I've replicated the same scrapers in PHP, Python, and Ruby in an effort to get a feel for their differences.
All three languages have great DOM libraries that work almost identically.
If you like one, you like them all.
In fact, I've built the website I spoke of in the OP in PHP (CodeIgniter), Python (Django), and I'm now working on the Ruby (Rails) version. They only have basic CRUD, user auth, and I have their scripts on practice timers (daily scrapes atm) that are simulating hundreds of websites with 20 keywords per website to see what's performing the best. Originally, I was going to compare the PHP vs Python scrapers on a large-volume bidaily scrape, but once I had the Python scraper working on a backend routine, I just copied it to my PHP website. Discussion in this thread got me curious, so I'll have to drop the PHP scrape in and see how it fares.
I choose you, Rails.
But I'm mostly looking forward to working with
Ruby on Rails. The new Rails version 3 is great and Ruby/Rails just fits my mental workings better than Python/Django did. I'm building the Rails version of this website as I go through
Beginning Rails 3 by Apress. A quarter of the way through the book and you feel confident you can make 3/4ths of any website.
QUESTION
I doubt anyone will read down this far, but I'm stumped at one point: How should I store the keywords and the daily scrape information for each one?

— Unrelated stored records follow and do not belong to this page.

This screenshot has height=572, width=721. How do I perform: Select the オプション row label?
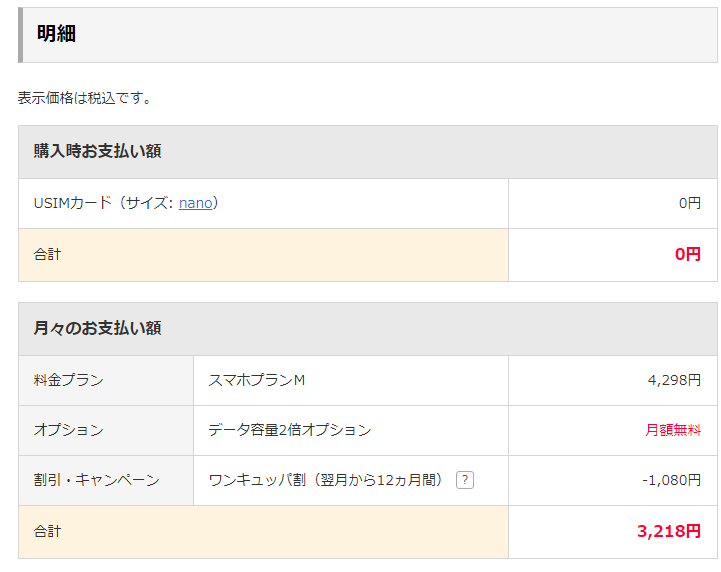click(x=69, y=430)
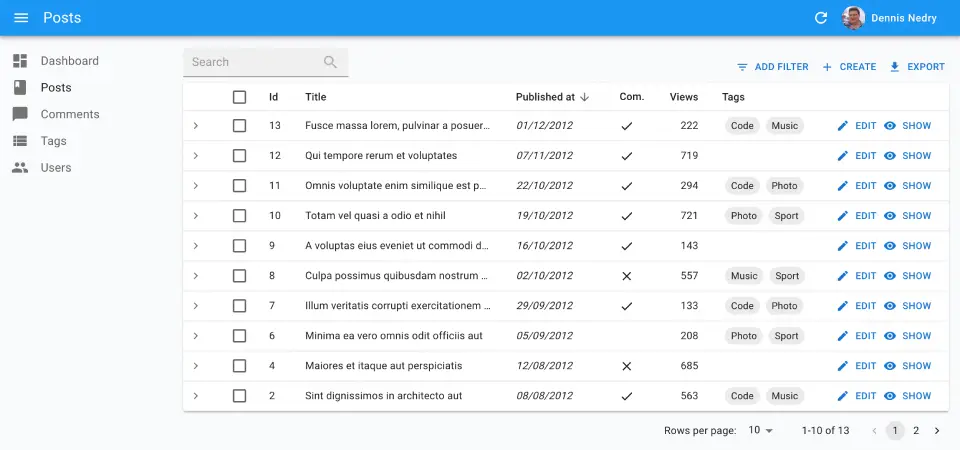The height and width of the screenshot is (450, 960).
Task: Toggle the select-all checkbox in table header
Action: point(239,97)
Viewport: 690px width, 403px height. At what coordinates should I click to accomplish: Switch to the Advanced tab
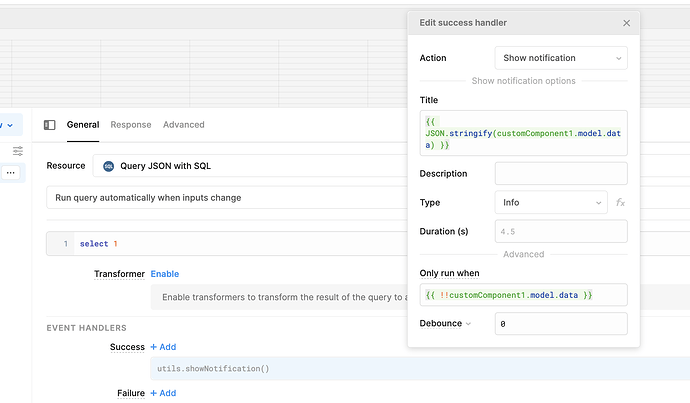click(x=184, y=125)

Here's what I was thinking.
Code:
_______ ___________________
| Users | | Websites |
|----- | |-------------------|
| id |<--+ | id |
|_______| +-->| user_id |
| url |
| keywords_csv_path |
|___________________|
I couldn't think of a database solution that would scale unless I made a table for each website, but from what I've discerned, that's a lot of overhead.
Moreover, I'm probably overlooking the simplest solution.

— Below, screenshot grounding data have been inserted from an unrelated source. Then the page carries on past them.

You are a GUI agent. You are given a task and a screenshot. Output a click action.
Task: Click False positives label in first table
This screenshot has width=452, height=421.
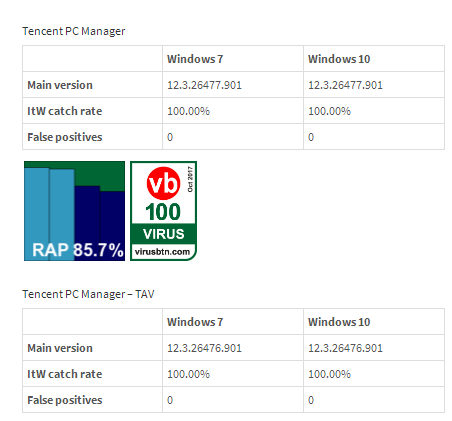coord(65,137)
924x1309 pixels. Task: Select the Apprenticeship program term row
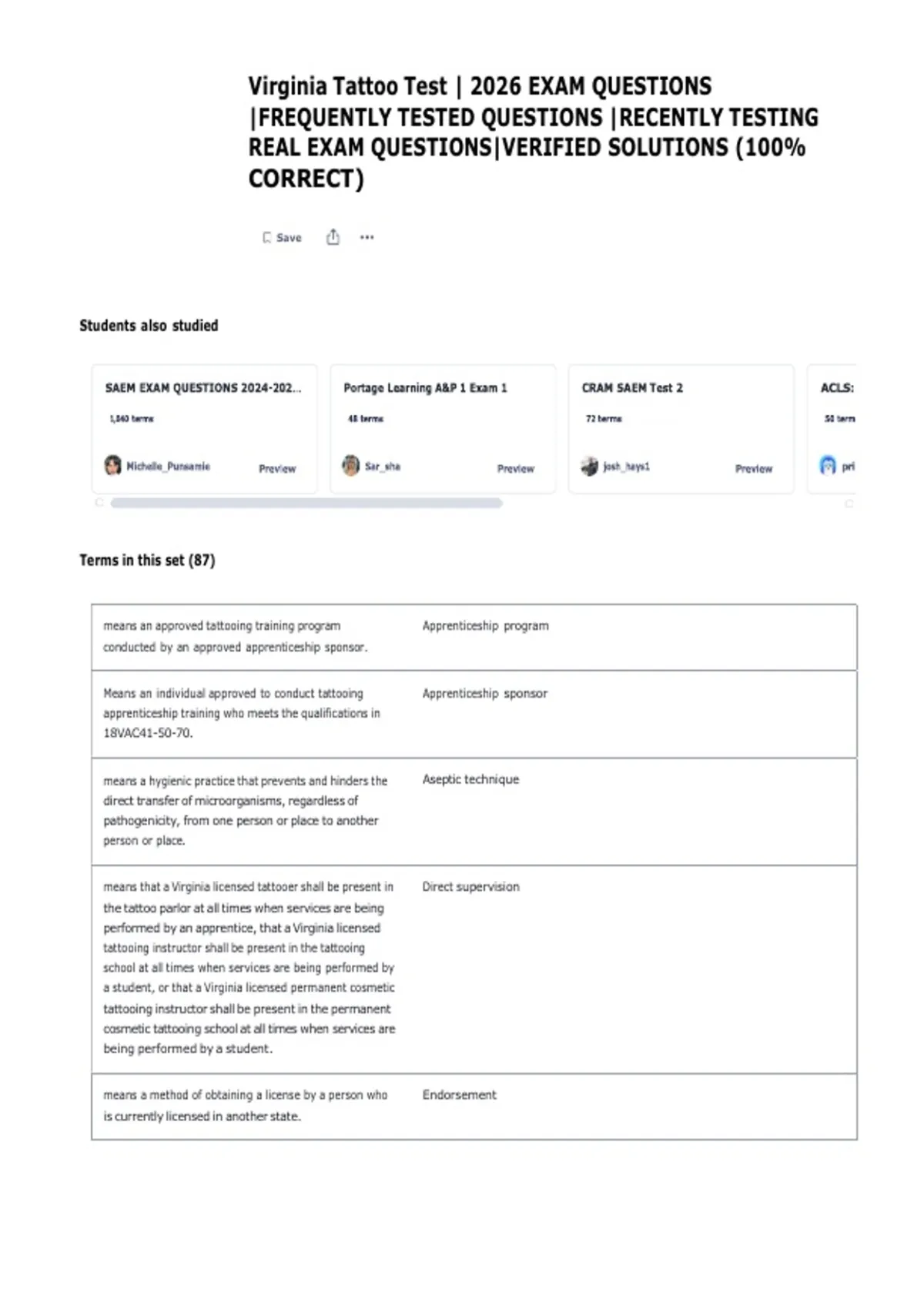[x=474, y=637]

But here's my idea: Each website for each user could build it's own CSV file that stores its keywords. I'm limiting keywords to 20 per website during development for ease. The scraper will then add a row for each date it scrapes, returning the rank position of each keyword.
So the CSV would look like this:
Code:
[B]Date [COLOR="PaleGreen"]Keyword1 Keyword2 Keyword3[/COLOR][/B]
12/13 NF 18
12/14 NF 17
12/15 99 17
12/16 98 14
12/17 98 13 7
12/18 96 13 6
12/19 95 12 7
12/20 95 9 5
... ... ... ...
- NF indicates it was "not found"
- Keyword3 demonstrates a keyword added later
Any better ideas?
This is pretty shitty should I, say, track Google, Yahoo, and Bing. Dealing with CSVs also suck.